= GIVEN PASSAGE =

☆ ☆ ☆

In considering the places where the early aviators were active in furthering the development of British aviation you can start pretty much where you like.
In the very earliest days a tall building would do. But those determined to emulate the birds by strapping on a pair of wings, flapping vigorously and jumping, found there was more to it than that. When, in the nineteenth century, careful scientific analysis offered the first glimmerings of understanding the principles underlying sustained and controllable mechanical flight, it became clear that experiments could be conducted more or less anywhere, from the stairwell of a mansion to a disused laceworks.
For thousands of years humankind had dreamed of emulating the birds. Most who attempted to do this are, inevitably, unknown but in the ninth century AD King Bladud was one of those who tried with the aid of a pair of home-made wings. His name is known because he was also the son of King Lear immortalised by Shakespeare. His attempt to fly by jumping off a high building and flapping his wings ended with a heavy landing in the Temple of Apollo in the city of Trinavantum, better known today as London.
This set the fashion for the next 2,000 years. In two millennia of death and injury the most original excuse for failure might have come from John Damian who thought he could fly to France from Scotland. Watched by King James IV and his entourage, he stepped clear of the wreckage to declare that the reason for his fall to earth was that he had used for his wings the feathers of chickens instead of eagles!
It was a Yorkshire baronet who effectively brought years of tower-jumping to an end. In any case, by the beginning of the nineteenth century flight had been possible for fifty years. Man-carrying balloons had become well-established, although they relied too much on the wind to be regarded as a serious means of transportation. Meanwhile a few visionaries were coming to the realisation that the mechanics of sustained and navigable flight were rather more complex and subtle than wing-flapping.
Among them is Sir George Caley, the Yorkshire baronet who conducted most of his experiments at his ancestral home of Brompton Hall in the village of Brompton-by-Sawdon, eight miles west of Scarborough. In the twenty-first century it is a special school for boys between the ages of 8 and 16, which, according to Ofsted, caters for ‘pupils who have struggled previously in other schools and have had to cope with difficulties in their home lives’.
It is perhaps appropriate that Brompton Hall should have become an educational establishment. Two centuries earlier this dignified sandstone mansion was inherited by Caley, who was not quite 19 when, in 1799, he became the sixth baronet. He was a man of wide interests in the fields of science and engineering and one who has since been hailed as a genius.
Among the products of Caley’s restless brain was the design for an artificial hand, a device he patented as the ‘universal railway’ but which would be recognised today as the caterpillar tractor, and forms of internal combustion engines powered by gunpowder and hot air. He co-founded the British Association for the Advancement of Science and founded the Polytechnic Institution which later became the Regent Street Polytechnic and is now part of the University of Westminster.

☆ ☆ ☆

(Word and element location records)

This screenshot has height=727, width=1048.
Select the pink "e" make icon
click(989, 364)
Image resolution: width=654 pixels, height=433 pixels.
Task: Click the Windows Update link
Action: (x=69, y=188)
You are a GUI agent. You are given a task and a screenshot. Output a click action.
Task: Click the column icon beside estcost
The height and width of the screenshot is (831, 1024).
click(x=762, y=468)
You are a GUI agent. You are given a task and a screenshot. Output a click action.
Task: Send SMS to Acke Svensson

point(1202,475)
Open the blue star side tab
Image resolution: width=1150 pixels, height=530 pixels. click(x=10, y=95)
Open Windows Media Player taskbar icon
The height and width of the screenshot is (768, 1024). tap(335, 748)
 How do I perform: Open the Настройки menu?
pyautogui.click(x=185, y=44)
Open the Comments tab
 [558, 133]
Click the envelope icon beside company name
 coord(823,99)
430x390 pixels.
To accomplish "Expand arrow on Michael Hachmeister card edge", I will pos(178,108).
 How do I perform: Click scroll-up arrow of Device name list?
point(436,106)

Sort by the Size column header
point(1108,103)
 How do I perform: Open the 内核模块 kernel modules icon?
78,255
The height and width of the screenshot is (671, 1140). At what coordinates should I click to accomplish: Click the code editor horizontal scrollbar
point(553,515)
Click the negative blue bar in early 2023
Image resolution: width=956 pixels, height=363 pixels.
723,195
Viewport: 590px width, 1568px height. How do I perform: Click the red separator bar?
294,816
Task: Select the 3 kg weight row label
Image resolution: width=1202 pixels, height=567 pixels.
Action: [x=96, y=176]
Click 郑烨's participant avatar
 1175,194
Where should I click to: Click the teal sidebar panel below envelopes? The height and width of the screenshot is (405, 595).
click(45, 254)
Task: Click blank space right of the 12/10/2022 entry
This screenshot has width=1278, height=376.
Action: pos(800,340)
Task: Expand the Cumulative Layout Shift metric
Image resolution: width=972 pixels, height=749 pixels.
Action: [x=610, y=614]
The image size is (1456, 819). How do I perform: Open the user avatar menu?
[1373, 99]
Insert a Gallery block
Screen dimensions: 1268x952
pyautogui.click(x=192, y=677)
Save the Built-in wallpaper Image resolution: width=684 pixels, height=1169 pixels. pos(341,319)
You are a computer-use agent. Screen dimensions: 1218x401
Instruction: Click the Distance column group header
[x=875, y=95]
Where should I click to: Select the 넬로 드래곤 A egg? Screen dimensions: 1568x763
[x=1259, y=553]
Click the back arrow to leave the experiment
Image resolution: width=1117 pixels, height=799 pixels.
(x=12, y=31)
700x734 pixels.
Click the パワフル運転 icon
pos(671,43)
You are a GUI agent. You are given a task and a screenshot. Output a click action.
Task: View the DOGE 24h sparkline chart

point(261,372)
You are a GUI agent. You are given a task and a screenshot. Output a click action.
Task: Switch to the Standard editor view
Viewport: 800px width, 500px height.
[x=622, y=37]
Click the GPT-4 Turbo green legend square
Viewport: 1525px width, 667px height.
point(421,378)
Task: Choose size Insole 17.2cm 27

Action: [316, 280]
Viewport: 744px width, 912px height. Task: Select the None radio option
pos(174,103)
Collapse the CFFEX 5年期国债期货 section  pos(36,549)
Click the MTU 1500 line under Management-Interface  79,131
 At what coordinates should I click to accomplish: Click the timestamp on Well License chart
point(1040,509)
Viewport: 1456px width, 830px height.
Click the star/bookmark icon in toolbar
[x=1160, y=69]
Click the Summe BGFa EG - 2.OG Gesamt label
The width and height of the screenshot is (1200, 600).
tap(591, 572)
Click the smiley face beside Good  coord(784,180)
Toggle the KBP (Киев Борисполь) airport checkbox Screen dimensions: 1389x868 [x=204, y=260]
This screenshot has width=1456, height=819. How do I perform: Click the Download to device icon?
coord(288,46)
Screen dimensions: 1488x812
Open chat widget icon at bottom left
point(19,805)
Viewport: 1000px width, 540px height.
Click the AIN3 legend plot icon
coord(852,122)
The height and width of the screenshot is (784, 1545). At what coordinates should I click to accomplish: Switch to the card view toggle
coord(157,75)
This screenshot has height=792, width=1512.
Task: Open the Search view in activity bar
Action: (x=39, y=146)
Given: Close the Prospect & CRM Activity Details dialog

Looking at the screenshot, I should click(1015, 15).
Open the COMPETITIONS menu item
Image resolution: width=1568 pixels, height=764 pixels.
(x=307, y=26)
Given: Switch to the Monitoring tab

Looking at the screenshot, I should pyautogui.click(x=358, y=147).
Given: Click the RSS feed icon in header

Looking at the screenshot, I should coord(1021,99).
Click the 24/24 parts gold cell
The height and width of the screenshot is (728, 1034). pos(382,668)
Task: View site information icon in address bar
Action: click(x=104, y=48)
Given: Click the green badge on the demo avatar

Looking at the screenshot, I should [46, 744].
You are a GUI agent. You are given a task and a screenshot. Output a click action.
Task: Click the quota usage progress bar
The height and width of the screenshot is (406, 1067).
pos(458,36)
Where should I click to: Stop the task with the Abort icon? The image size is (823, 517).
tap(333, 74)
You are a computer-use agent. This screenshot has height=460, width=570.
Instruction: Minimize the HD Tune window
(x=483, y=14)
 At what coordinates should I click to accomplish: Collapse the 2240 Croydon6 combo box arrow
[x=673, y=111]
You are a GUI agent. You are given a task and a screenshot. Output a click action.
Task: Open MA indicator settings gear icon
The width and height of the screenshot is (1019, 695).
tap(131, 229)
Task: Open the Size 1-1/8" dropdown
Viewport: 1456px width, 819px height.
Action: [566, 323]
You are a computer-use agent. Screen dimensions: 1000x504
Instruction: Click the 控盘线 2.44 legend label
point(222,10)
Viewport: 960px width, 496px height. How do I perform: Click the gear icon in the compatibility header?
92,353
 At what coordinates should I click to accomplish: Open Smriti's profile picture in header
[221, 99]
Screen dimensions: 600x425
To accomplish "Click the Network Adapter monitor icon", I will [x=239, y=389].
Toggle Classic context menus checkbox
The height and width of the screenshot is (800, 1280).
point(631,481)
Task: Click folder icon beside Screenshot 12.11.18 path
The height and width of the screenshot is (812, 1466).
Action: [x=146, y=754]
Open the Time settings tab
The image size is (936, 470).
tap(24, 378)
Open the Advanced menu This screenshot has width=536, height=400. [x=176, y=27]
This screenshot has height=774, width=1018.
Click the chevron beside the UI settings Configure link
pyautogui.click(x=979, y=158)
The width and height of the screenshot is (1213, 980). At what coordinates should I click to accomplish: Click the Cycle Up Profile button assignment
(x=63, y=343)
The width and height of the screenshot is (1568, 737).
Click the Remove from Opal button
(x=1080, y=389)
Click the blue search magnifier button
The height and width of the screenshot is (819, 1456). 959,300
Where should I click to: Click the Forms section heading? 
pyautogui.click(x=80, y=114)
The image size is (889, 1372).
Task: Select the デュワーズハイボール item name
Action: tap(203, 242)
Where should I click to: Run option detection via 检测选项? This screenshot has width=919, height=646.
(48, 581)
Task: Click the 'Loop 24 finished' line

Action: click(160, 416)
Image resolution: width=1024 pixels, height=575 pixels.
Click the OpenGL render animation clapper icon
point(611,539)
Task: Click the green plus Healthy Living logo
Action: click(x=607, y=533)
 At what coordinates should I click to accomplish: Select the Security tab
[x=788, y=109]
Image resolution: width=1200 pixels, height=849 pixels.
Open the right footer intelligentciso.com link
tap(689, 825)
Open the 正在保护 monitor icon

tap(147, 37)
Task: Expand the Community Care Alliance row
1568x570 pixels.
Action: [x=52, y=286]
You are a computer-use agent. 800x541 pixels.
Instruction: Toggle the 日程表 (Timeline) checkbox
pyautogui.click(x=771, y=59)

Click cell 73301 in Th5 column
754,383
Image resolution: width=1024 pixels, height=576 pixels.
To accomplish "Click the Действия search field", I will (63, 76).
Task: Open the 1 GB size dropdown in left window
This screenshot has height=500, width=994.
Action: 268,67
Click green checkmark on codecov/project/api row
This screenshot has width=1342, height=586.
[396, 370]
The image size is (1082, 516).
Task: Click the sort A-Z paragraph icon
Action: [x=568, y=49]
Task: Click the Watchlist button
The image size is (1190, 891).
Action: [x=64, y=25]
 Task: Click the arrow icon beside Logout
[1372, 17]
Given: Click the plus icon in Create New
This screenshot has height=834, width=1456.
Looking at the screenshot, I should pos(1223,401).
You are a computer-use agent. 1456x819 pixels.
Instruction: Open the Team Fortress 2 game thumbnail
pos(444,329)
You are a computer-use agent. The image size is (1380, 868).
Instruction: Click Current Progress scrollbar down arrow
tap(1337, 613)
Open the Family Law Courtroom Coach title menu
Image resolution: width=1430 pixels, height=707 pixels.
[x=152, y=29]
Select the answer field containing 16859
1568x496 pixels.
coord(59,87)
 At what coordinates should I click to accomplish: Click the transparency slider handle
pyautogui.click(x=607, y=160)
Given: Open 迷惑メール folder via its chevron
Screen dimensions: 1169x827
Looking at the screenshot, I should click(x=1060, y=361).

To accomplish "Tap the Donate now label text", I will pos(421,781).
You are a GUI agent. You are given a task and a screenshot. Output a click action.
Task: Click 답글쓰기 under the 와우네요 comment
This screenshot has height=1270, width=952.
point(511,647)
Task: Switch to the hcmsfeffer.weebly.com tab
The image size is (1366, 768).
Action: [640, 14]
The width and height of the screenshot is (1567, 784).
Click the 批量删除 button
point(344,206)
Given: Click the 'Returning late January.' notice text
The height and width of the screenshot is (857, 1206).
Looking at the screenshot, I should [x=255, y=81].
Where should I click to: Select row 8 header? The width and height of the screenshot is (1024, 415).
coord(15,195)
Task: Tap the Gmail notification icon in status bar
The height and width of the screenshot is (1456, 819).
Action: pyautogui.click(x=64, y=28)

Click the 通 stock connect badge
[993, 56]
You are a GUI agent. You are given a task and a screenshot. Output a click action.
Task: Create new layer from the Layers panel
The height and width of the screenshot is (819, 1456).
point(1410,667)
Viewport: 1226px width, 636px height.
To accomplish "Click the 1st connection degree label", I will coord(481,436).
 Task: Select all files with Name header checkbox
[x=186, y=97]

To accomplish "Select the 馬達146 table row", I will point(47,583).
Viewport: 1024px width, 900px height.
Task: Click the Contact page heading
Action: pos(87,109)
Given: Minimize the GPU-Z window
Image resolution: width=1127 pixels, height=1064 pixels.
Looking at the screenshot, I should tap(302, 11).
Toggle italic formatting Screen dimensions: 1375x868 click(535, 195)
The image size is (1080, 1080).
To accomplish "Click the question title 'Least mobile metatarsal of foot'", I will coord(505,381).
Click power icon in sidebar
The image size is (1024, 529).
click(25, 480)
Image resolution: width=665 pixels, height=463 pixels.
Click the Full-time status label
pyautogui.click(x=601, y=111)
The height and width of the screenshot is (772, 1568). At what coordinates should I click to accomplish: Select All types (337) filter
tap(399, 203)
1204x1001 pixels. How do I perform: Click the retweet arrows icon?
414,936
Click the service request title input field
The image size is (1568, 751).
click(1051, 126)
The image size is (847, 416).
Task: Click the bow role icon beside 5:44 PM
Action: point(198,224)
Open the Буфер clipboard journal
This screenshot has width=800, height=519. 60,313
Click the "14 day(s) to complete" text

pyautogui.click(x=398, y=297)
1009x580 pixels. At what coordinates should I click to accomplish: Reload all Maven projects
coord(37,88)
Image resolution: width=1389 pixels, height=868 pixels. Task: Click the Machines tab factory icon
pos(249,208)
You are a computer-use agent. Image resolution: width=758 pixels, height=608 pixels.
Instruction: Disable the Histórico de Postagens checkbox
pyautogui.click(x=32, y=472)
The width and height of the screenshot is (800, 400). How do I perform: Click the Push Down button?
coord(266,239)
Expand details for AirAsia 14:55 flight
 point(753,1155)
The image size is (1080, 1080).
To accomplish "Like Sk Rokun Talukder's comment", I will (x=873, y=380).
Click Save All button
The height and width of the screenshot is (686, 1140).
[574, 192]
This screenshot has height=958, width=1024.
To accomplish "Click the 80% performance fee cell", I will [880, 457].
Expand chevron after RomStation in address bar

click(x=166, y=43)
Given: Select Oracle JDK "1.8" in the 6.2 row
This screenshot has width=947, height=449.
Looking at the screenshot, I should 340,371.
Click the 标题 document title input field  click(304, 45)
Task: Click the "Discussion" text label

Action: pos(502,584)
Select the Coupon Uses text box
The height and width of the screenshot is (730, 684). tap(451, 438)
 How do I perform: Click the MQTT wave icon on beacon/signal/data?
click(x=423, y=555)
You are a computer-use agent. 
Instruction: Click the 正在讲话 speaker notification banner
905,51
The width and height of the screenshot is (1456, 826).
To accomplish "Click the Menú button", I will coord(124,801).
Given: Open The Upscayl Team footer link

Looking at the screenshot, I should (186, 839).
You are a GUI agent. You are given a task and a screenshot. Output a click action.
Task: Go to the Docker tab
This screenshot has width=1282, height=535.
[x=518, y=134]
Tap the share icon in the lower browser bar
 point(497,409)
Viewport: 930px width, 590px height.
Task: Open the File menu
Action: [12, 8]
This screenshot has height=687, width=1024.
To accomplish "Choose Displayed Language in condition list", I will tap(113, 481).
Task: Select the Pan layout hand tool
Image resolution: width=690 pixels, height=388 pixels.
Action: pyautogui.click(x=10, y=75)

☆ ☆ ☆

= EXERCISE SET =
a: Answer these questions using the passage on early British aviation:
(i) Where did King Bladud's attempt to fly end?
(ii) What reason did John Damian give for his fall to earth?
(iii) In what year did Caley become the sixth baronet?
b: Output the section of the passage on early British aviation starting with "It was a Yorkshire" and going on through "subtle than wing-flapping.", copied word for word.

= ANSWER SET =
a:
(i) It ended with a heavy landing in the Temple of Apollo in the city of Trinavantum, known today as London.
(ii) He said he had used the feathers of chickens instead of eagles for his wings.
(iii) He became the sixth baronet in 1799.

b:
It was a Yorkshire baronet who effectively brought years of tower-jumping to an end. In any case, by the beginning of the nineteenth century flight had been possible for fifty years. Man-carrying balloons had become well-established, although they relied too much on the wind to be regarded as a serious means of transportation. Meanwhile a few visionaries were coming to the realisation that the mechanics of sustained and navigable flight were rather more complex and subtle than wing-flapping.